首都圏でイノシシやサルが人々の生活圏に登場すると、それはもう大騒ぎです。が、こちら佐賀県において彼らの登場は1匹、2匹ではありません。親子で、群れで現れて、多くの畑を荒らしていきます。カルガモもそう。都心では「カルガモ一家の引っ越し」等ほのぼのとしたニュースでよく登場しますが、こちらでは有明の海苔を食べまくる厄介者の扱いです。

鳥獣被害防止のための駆除

唐津地域鳥獣被害防止計画によると、平成30年度、唐津市でイノシシによる被害額は、稲2858.9万円、飼料作物676.6万円など総額2500万円を超えています。サル被害の額は、ミカンなどの果樹416万円、芋など野菜53万円にもなります。隣の玄海町でも被害が報告されていて、唐津市と玄海町ではタッグを組み、唐津地域鳥獣被害防止計画を作成しています。

民家近くにも出没していることを鑑みて、ここ数年のイノシシの年間捕獲計画数は6000頭です。サルは個体数が明らかに増え、群れ移動している状況から捕獲100頭を目標として設定されています。捕獲方法は、銃器および箱罠やくくり罠が基本です。

イノシシやアライグマは果物やトウモロコシなどの美味しくなる時期をわかっていて「明日収穫予定だったのに、やられた」という声をよく聞きます。収穫まで天候と戦いながら育てた野菜や果物をその直前に奪われる、大事に養殖してきた海苔も「まもなく」という直前にカモに食い散らかされる、こうした被害を防ぐために銃器や罠での駆除が必要となります。

最近は若者や女性が狩猟を始め「ハンターガール」として活躍する様子が取り上げられていますが、それはまだ一部のエリアです。地方の農村部では猟友会メンバーの高齢化が進み、有害駆除員が年々減少しています。特に、散弾銃などの銃器を使って駆除を行う人員は少なくなっており、私の住む唐津でも同じ状況です。

私はそこそこの年齢ですが、猟友会に入るとまだまだ若手、ヒヨッコ扱い。猟友会の方が「猟友会ではなく、老友会だよ」と冗談で言うほど、高齢化が進んでいます。
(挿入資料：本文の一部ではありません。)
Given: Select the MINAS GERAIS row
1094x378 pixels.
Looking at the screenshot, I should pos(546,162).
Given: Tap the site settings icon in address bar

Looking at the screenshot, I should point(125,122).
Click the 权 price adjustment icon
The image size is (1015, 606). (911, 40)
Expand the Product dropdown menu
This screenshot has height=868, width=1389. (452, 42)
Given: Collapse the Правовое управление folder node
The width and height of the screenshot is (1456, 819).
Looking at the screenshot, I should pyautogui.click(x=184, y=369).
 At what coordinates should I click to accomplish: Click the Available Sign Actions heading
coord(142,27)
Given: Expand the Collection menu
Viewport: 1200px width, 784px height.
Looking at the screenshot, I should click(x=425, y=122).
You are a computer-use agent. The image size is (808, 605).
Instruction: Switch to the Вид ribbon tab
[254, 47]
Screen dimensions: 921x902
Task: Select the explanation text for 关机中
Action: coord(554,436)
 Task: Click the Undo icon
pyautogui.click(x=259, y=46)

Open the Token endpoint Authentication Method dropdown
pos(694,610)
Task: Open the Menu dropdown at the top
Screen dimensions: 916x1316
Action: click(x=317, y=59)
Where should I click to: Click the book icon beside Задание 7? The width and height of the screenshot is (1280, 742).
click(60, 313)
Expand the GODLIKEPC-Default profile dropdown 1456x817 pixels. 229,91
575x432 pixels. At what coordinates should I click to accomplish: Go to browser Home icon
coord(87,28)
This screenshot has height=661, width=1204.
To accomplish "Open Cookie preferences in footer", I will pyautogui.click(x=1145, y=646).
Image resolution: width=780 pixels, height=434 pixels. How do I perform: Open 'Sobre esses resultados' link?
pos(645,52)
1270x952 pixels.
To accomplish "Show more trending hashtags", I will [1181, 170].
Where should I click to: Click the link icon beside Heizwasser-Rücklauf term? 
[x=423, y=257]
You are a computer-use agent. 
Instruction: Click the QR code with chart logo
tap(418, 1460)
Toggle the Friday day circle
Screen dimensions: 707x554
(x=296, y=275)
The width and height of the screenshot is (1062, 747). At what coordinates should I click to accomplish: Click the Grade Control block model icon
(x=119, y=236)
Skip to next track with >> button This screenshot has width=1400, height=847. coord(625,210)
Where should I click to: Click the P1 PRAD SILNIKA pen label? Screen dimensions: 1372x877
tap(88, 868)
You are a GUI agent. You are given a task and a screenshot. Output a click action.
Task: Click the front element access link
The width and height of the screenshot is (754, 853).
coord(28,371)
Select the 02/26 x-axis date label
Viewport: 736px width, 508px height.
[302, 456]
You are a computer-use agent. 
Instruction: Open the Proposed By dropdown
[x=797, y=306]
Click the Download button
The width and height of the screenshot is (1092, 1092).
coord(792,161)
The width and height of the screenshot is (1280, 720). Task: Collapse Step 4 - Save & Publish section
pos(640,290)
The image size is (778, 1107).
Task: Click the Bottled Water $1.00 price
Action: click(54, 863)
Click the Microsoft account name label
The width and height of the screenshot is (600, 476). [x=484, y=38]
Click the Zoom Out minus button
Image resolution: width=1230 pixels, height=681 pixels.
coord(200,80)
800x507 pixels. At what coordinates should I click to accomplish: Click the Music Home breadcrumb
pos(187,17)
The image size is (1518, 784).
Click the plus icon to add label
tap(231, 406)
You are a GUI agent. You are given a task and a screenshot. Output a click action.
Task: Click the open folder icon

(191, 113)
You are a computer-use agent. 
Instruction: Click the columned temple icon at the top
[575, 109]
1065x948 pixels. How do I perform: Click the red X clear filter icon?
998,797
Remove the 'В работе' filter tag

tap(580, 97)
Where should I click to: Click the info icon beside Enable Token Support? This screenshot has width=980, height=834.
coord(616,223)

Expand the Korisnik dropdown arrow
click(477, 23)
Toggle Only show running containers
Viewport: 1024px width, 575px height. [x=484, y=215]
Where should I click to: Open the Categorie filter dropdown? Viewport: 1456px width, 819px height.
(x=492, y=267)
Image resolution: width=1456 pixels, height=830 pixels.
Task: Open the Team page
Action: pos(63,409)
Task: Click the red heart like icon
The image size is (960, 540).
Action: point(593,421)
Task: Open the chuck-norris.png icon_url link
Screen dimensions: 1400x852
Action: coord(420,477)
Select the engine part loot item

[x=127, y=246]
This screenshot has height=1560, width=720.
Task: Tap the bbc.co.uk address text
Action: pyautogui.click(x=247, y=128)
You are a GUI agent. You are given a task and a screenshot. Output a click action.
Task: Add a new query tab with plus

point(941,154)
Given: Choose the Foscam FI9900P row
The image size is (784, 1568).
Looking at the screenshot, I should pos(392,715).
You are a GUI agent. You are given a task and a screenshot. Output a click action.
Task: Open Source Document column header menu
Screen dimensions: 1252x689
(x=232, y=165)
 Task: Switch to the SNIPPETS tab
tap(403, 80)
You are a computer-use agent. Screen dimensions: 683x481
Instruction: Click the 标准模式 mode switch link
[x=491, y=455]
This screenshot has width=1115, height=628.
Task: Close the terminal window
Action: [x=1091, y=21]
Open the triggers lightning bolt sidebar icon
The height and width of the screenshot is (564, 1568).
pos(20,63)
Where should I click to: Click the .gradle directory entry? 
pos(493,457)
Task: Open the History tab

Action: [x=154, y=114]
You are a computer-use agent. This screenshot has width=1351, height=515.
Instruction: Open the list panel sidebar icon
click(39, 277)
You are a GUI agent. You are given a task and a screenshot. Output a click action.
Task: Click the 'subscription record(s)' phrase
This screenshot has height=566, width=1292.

また、地域に必要な猟友会のメンバー内でも銃を返納する方が増えています。高齢で銃の扱いに自信がなくなったとか、家族に反対されてとか、理由はさまざまです。そのため、後進が育つ前に経験豊富な猟友会メンバーがいなくなってしまうという状況です。

害獣駆除の箱罠(写真:写真AC)

猟友会メンバーすなわち駆除の人員が減るとどうなるか、農家の方々は自分たちで狩猟免許を取得して箱罠を仕掛け、農作業の合間に見回りをしなければなりません。仕掛けた箱罠にイノシシが入っていたら「やったー、捕まえた!」で終わりではなく、仕留めて、時に100キロを超えているイノシシを罠から取り出し、埋めるまでやり切らなければなりません。

これがもし北海道なら、クマも出没します。箱罠での捕獲が難しい時は、銃を持つ駆除員が必要になります。しかし、猟友会メンバーは減り、銃を持つ駆除員も減っている現状があり、いてほしい時に必要な人材がいないという状況、今後はますます起こりえるといえるでしょう。

危ないから銃はダメ、イノシシだってクマだって駆除するなんてかわいそうというだけでは暮らしていけない現実が地方にはあります。